Wenn aber schon nach der 4. bzw. 6.Klasse der Übergang zum Gymnasium stattfindet,
wenn also schon zu dieser Zeit die entscheidende Weiche gestellt wird,
verbaut das für viele Kinder die Chance auf eine höhere Bildung.
Ich bin für ein längeres gemeinsames Lernen aller, für integrative Förderangebote,
für bildungsstarke Ganztagsschulen. Davon profitieren schwache wie starke
Schüler.
Der Kongress „Frauen und Schule“ findet zum 14. Mal statt und zum ersten Mal in
Brandenburg.
In den neuen Ländern laufen viele Prozesse ab, mit denen es künftig die gesamte
Bundesrepublik zu tun haben wird.
Seit Jahren gibt es deutliche Hinweise auf demografische Wandlungsprozesse,
insbesondere die so genannten peripheren Regionen Brandenburgs haben in den
letzten Jahren deutlich an Einwohnern verloren.

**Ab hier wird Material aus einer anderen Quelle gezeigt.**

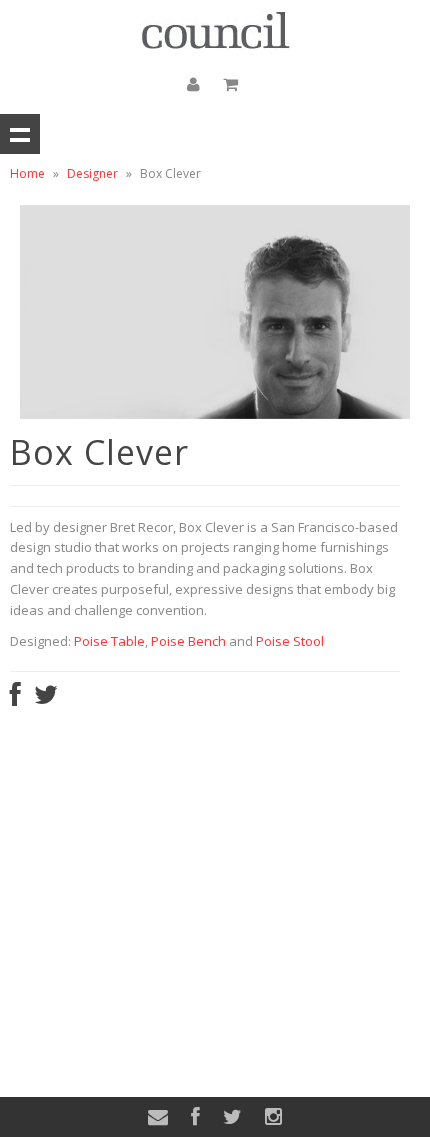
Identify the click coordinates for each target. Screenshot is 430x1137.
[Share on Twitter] (46, 699)
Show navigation (20, 134)
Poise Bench (188, 641)
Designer (92, 173)
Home (27, 173)
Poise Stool (290, 641)
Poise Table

Vor allem viele junge Menschen und überproportional viele Frauen in gebärfähigem
Alter ziehen wegen fehlender Perspektiven weg. Die Schülerzahlen gehen
rapide zurück, Schulen stehen vor dem Aus oder sind bereits geschlossen, Lehrerinnen
und Lehrer werden scheinbar nicht mehr gebraucht, Schulwege verlängern
sich.
Diese Entwicklungen sind da und können ganz sicher Grund zur Klage sein.
Ich sehe sie aber in erster Linie als Herausforderung, als Auftrag, Bildung neu zu
bilden, wie es im Motto des Kongresses so schön heißt.
Neu über Bildung nachzudenken, heißt beispielsweise, die sinkenden Schülerzahlen
zu nutzen, um die Qualität des Unterrichts zu heben, die Klassen zu verkleinern
oder mehr außerschulische Angebote zu schaffen.
Bildung ist für mich auch ein Mittel, der nicht zu übersehenden Abwanderung aus
den neuen Bundesländern zu begegnen. Gute Angebote an Schule, Berufsausbildung
und Hochschule, sinnvoll unterstützt durch soziale Hilfeleistungen, vermögen
auch Familien mit Kindern zu bewegen, in strukturschwächeren Regionen
zu verbleiben oder dorthin zu ziehen.
Damit könnten dort am Ende wieder qualifizierte junge Leute zur Verfügung stehen.
Diese brauchen wir nicht nur in Brandenburg, zeichnet sich doch schon jetzt
territorial ein Mangel an Fachkräften und hoch qualifizierten Beschäftigten ab.
Es wäre schön, wenn ich Ihnen an dieser Stelle Brandenburger Bildungspolitik als
Vorbild empfehlen könnte. In den Reden seitens der Landesregierung klingt das
auch so.
Ministerpräsident Matthias Platzeck betont, Bildung sei das einzige Versprechen,
dass der jungen Generation gegeben werden kann. Darin stimme ich ihm zu.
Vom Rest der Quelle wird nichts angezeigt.